Communicating Quality - the conference

So we had our Communicating Quality Seminar today, and I have to say (patting myself on my own back), it   was a brilliant conference.  The audience was a little small, but the conference to which it was attached was the annual meeting for  Microbiology laboratorians
There were some non-microbiology types, one in particular was my friend Luc, a Quality guy and MMLQR reader who I first met  through the Certification Course a couple years ago 

But back to the conference.  There were four speakers each speaking on a different aspect of communicating Quality throughout an organization.  One (me) presented  an overview.  The next (Robert Michel)  was on creating an mixed media  megacenter of Quality information, a combination of paper and electronics and conference, all linked skillfully to a common message.  Julie Coffey talked about an educational package that she has developed for ISO15189, again an excellent talk on an excellent topic.  And finally Sara Garcha talked on the topic of looking at an an organization’s  culture structure using the well published culture assessment tool, and discussed how organizations can use that information to adopt change that would be condusive to Quality.  
The presentations were well received, and some generated a fair amount of question and conversation.

Each of the presentations was excellent and all the information was valuable.  For me, the personal highlights were  Robert Michel’s recounting the time that he spent attending W. Edwards Deming’s 4-day seminar in 1991 and Sara’s discussion of changing organizational culture.  Julie’s presentation of the work she has done on de-coding 15189 was impressive.  I reinforced that Quality costs can be measured on  TEEM scales (TIME - EFFORT - ENERGY - MONEY).  Of all the approaches to keep the Quality conversation going in the laboratory, there are many effective techniques that score low on all scales, meaning they take little time to generate, are easy to implement, and cost little or nothing to put on. 

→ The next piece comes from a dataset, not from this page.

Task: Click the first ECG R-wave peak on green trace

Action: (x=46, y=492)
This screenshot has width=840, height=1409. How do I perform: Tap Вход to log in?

Normally I try to do some form of informal survey following a seminar to get a sense of satisfaction.  Generating numerical data is always interesting, even when the numbers are very soft.  This time I did not, in part because I will send out sn electronic survey in a few days.  At this point I have some “key” indicators, the kind that lecturers use.  Nobody walked out.  Nobody fell asleep.  Nobody developed competing cross-talk, and there were some questions and comments following the presentations.  4-5 came up afterwards and congratulated us on a successful  afternoon.  So, those are positive indicators.  

All in all, a success.

I got a number of personal insights.  First and foremost, the idea of a discussion on a very narrow topic of how to talk about Quality in the laboratory was a good idea.  As a meeting organizer, one does a dis-service to shy away from sophisticated topics.

I have permission from all the speakers to post their presentations at  They should be there by Friday. 

 Four happy speakers,  post presentation.